2. The antibacterial activity of enduracidin was not affected by the pH in a range of 6-8 and nor was influenced by the addition of serum; the activity, however, was considerably affected by the size of inoculum.
3. Enduracidin was found to be therapeutically more effective against experimental Staphylococcus aureus or Staphylococcus hemolyticus infection in mice than penicillin G, and most effective by the intraperitoneal route of administration. Further, the therapeutic activity of enduracidin varied with the route of inoculation in the case of staphylococcal infection.

ENDURACIDIN, A NEW ANTIBIOTIC. I

The mycological properties and antibiotic activity of strain No. B5477, isolated from a soil sample collected in Nishinomiya, Hyogo Prefecture, were investigated. This strain forms spiral sporophores, spiny spores, and gray aerial mycelium.

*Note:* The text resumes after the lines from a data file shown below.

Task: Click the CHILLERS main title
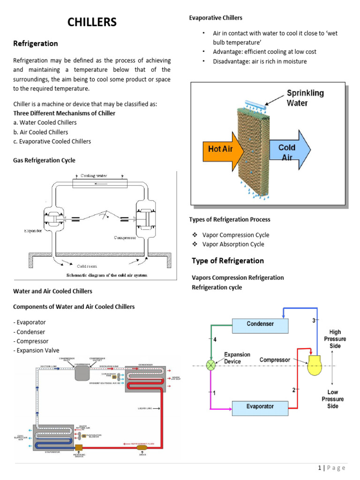[x=92, y=22]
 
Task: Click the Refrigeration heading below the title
[x=36, y=44]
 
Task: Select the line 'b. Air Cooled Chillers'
[x=41, y=132]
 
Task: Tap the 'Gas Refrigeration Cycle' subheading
[x=44, y=160]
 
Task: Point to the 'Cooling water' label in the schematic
[x=94, y=176]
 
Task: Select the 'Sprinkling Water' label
[x=305, y=97]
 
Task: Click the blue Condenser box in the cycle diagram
[x=260, y=324]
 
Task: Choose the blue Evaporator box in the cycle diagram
[x=260, y=406]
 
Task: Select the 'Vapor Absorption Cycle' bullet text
[x=233, y=244]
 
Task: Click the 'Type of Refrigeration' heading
[x=228, y=261]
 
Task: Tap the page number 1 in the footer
[x=319, y=467]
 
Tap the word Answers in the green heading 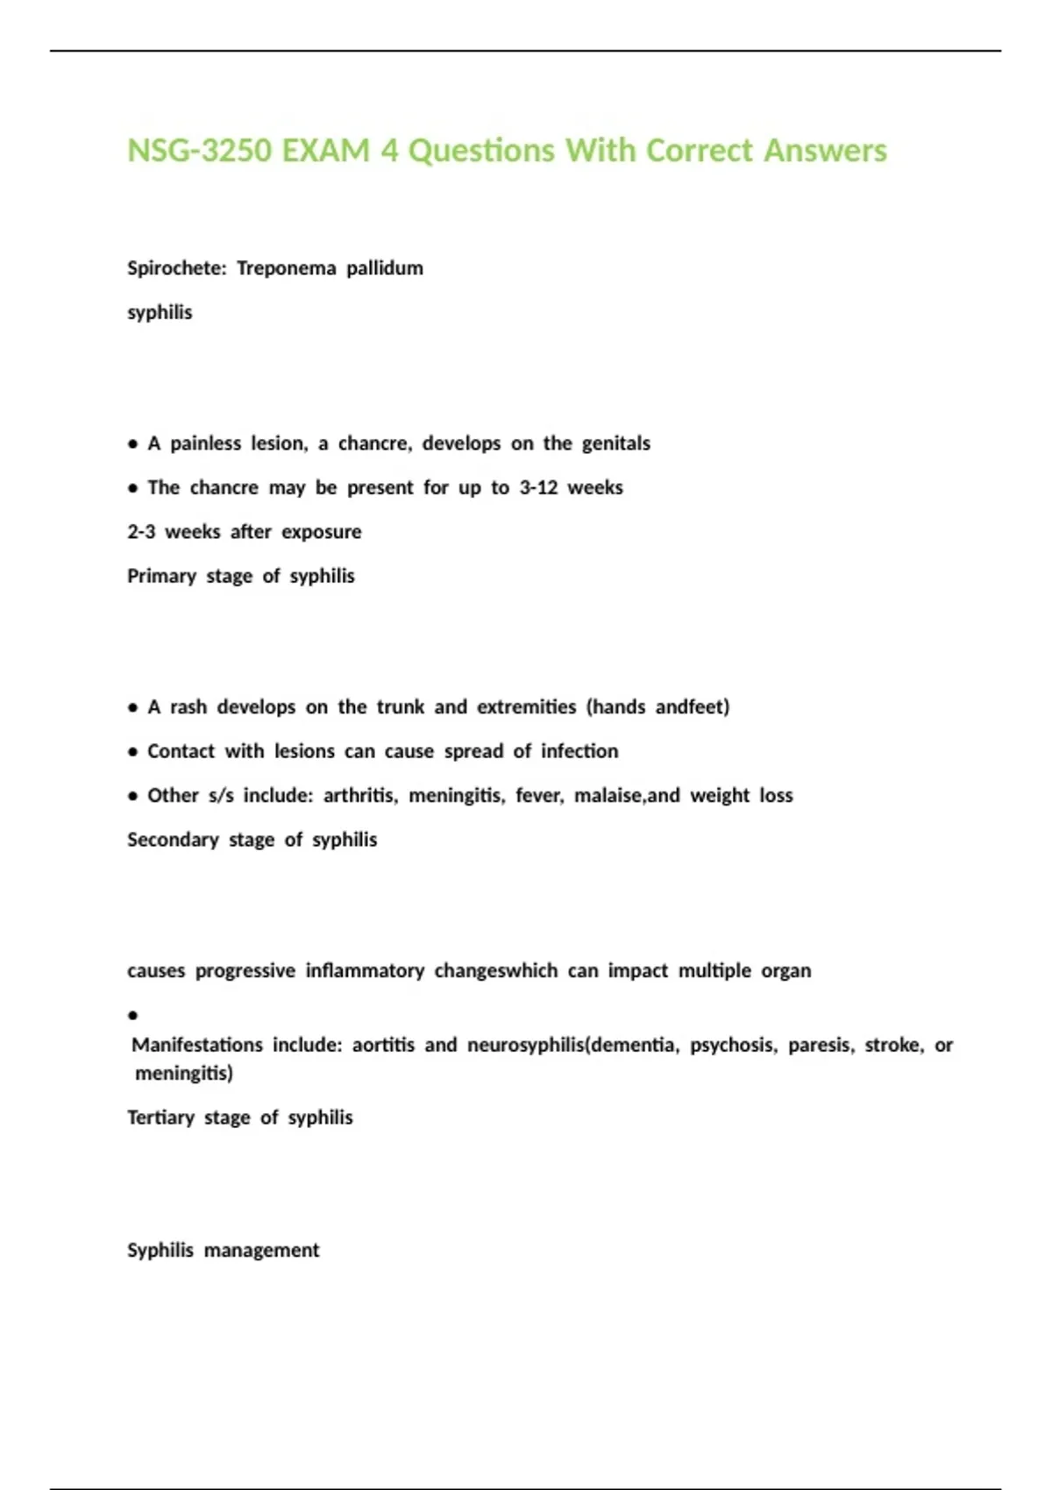pos(825,151)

The culture is non-chromogenic. Strain No. B5477 was compared with known species and identified as a strain of Streptomyces fungicidicus Okami et al. 1954¹⁾. During the course of selecting a strain with high potency, a yellow mutant with yellowish aerial mycelium was obtained and its properties were investigated.
Streptomyces fungicidicus No. B 5477 produces a new antibiotic, enduracidin, with a strong antibiotic activity against Gram-positive bacteria. Acid-fast bacteria and phytopathogenic bacteria are also inhibited. Enduracidin shows no cross resistance with the known antibiotics examined. It is more active in a basic medium and therefore is a basic antibiotic. The antibiotic activity of enduracidin was not affected by horse serum in the assay medium. Its diffusibility was less than that of the other antibiotics examined. The antibiotic activity of enduracidin was assayed by the paper disc method using Sarcina variabilis IFO 3067 as the test organism. Enduracidin was produced mainly in the mycelium. The fermentation conditions for production of the antibiotic were investigated.

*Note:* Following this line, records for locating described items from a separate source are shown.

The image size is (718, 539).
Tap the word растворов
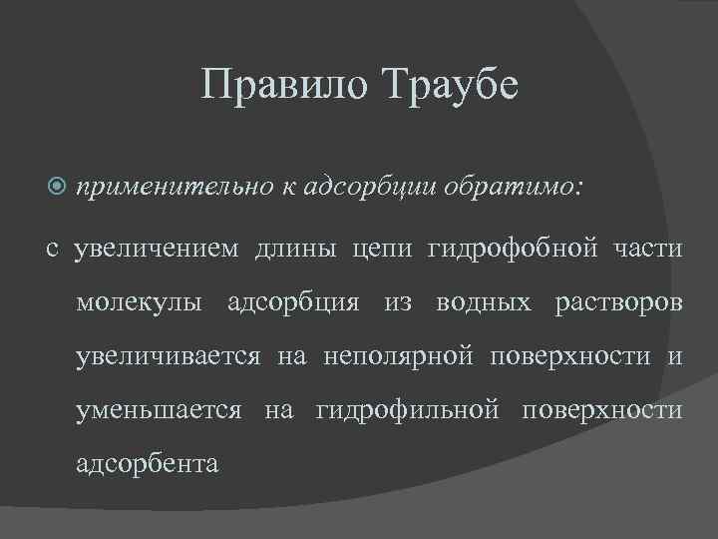[x=618, y=302]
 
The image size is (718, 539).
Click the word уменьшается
[x=159, y=410]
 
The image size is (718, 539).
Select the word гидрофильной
[x=406, y=410]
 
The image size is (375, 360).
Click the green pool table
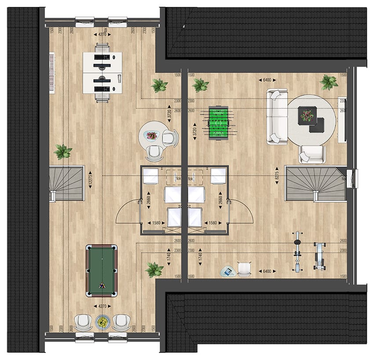[102, 269]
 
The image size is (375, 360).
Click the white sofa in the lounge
[276, 116]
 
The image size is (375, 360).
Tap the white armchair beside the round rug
[312, 155]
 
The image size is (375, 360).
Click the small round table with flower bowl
[151, 136]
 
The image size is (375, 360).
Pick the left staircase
[67, 183]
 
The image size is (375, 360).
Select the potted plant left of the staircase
[63, 152]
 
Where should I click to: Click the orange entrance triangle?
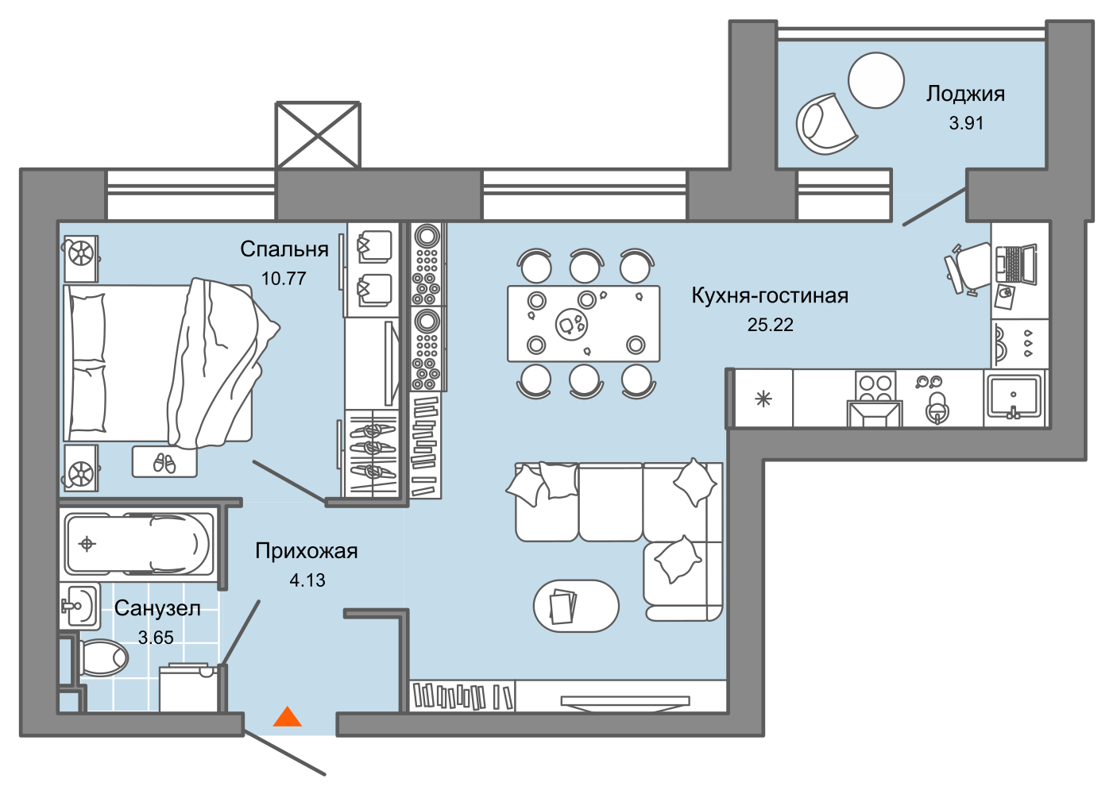click(288, 717)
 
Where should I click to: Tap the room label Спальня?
click(284, 249)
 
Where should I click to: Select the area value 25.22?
click(770, 325)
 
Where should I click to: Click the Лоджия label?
click(965, 94)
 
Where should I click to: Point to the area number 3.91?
click(966, 123)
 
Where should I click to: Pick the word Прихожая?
click(307, 551)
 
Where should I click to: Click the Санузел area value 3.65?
click(156, 638)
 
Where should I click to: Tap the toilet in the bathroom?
click(102, 657)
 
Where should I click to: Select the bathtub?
click(137, 545)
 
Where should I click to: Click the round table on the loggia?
click(876, 80)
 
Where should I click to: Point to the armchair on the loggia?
click(825, 124)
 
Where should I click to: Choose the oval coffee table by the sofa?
click(576, 605)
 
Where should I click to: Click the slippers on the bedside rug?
click(164, 463)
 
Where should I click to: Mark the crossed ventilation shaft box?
click(318, 136)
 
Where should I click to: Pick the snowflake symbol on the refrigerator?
click(763, 399)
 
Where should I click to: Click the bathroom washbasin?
click(79, 606)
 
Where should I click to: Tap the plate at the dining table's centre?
click(571, 325)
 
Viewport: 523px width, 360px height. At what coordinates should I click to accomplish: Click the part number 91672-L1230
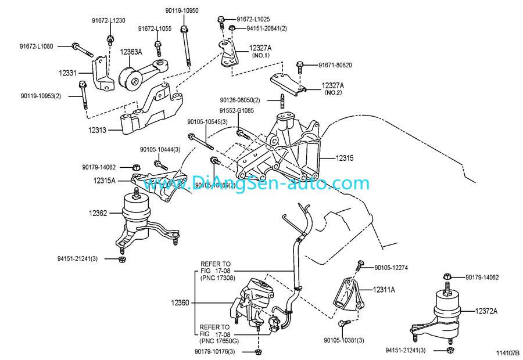pyautogui.click(x=108, y=20)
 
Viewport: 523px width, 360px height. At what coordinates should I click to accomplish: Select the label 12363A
pyautogui.click(x=131, y=52)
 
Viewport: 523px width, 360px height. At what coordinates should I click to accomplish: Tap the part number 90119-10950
pyautogui.click(x=181, y=11)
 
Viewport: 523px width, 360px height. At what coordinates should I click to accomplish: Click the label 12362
pyautogui.click(x=98, y=213)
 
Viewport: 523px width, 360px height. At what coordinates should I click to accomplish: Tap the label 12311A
pyautogui.click(x=384, y=289)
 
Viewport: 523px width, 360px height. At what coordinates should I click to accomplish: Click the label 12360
pyautogui.click(x=181, y=303)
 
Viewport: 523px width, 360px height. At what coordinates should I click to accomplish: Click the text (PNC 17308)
pyautogui.click(x=218, y=278)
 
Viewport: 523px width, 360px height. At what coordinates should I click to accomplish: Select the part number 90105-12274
pyautogui.click(x=391, y=268)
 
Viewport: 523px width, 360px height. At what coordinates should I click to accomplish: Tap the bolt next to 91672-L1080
pyautogui.click(x=78, y=46)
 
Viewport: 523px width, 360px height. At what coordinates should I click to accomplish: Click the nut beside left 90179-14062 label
pyautogui.click(x=137, y=167)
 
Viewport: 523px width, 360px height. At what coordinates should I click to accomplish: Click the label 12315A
pyautogui.click(x=105, y=181)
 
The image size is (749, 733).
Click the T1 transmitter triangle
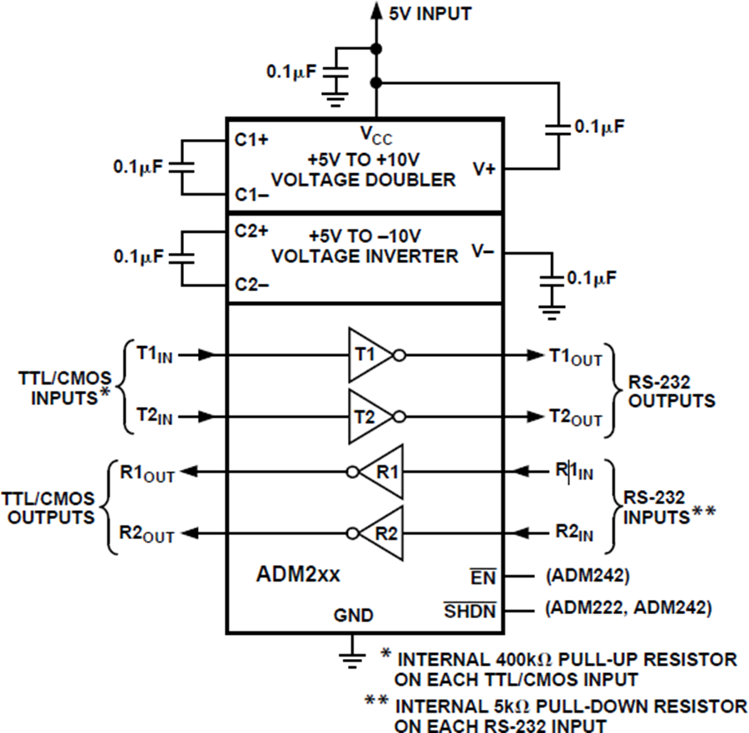[x=367, y=354]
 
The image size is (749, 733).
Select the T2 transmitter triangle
[x=367, y=415]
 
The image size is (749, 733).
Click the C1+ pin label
[x=250, y=140]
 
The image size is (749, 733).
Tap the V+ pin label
[x=484, y=168]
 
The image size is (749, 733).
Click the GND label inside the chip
[x=354, y=617]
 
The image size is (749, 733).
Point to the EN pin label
[x=483, y=576]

ENDURACIDIN, A NEW ANTIBIOTIC. II

Enduracidin is a basic compound with ultraviolet absorption maxima at 230 and 263mμ in 90% methanol and is a colorless crystalline powder de composing at 225-240°C. It is positive to DRAGENDORFF, ninhydrin, BIURET and BARTON'S¹⁾ reagents but negative to Molisch reagent. Hydrolysis of en duracidin with 6n HC1 yields, aspartic acid, threonine (and/or allo-threonine), serine, glycine, alanine, ornithine, citrulline, α-amino-4-hydroxyphenylacetic acid, α-amino-3, 5-dichloro-4-hydroxyphenylacetic acid and two unidentified basic amino acids.

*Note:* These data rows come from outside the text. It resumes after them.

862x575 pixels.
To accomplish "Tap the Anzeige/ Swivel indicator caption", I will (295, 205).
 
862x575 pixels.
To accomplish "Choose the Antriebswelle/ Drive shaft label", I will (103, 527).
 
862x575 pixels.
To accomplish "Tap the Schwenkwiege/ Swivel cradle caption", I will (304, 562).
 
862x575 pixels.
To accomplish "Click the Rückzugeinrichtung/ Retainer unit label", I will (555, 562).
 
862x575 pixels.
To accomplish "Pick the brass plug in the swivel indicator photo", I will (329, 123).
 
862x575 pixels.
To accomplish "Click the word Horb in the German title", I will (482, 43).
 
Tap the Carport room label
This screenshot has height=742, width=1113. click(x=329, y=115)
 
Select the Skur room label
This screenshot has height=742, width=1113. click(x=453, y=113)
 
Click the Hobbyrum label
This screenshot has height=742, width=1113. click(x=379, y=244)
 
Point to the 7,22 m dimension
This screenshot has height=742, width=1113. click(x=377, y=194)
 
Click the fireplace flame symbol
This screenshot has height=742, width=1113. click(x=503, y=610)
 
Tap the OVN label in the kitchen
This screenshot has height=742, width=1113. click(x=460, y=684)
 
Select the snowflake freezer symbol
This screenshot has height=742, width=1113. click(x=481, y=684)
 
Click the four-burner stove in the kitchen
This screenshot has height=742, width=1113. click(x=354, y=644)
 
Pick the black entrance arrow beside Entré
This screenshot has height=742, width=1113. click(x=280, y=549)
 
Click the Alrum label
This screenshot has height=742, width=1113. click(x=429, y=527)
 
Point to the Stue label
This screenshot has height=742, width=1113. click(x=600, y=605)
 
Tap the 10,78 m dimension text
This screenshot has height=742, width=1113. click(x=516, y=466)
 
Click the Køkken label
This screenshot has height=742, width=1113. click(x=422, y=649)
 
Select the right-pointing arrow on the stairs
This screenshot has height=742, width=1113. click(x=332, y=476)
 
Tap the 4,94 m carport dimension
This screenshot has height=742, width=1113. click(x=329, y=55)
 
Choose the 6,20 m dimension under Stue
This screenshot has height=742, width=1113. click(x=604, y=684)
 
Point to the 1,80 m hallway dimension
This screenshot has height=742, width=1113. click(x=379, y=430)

ENDURACIDIN, A NEW ANTIBIOTIC. III

Enduracidin showed antibacterial activity in vitro against Gram-positive bacteria and N. GONORRHOEAE, but not against Gram-negative bacteria. The antibacterial activity of enduracidin was not greatly influenced by the pH of the test medium. Enduracidin was more stable at pH 4 and 7 than at pH 9. This antibiotic demonstrated bactericidal as well as bacteriostatic activity in vitro at a similar concentration against Staph. aureus. The development of resistance to enduracidin was slow and no cross resistance was observed between enduracidin and other known antibiotics. Enduracidin was effective against experimental infections produced in mice by strains of Staph. aureus, Sterept. Pyogenes and D. pneumoniae type I. Enduracidin was most effective against streptococcal infection. This antibiotic was effective by the subcutaneous, intraperitoneal and intravenous routes, but not orally. A single intramuscular dose of 2 mg/kg of enduracidin in the rabbit produced significant plasma levels extending even to 24 hours.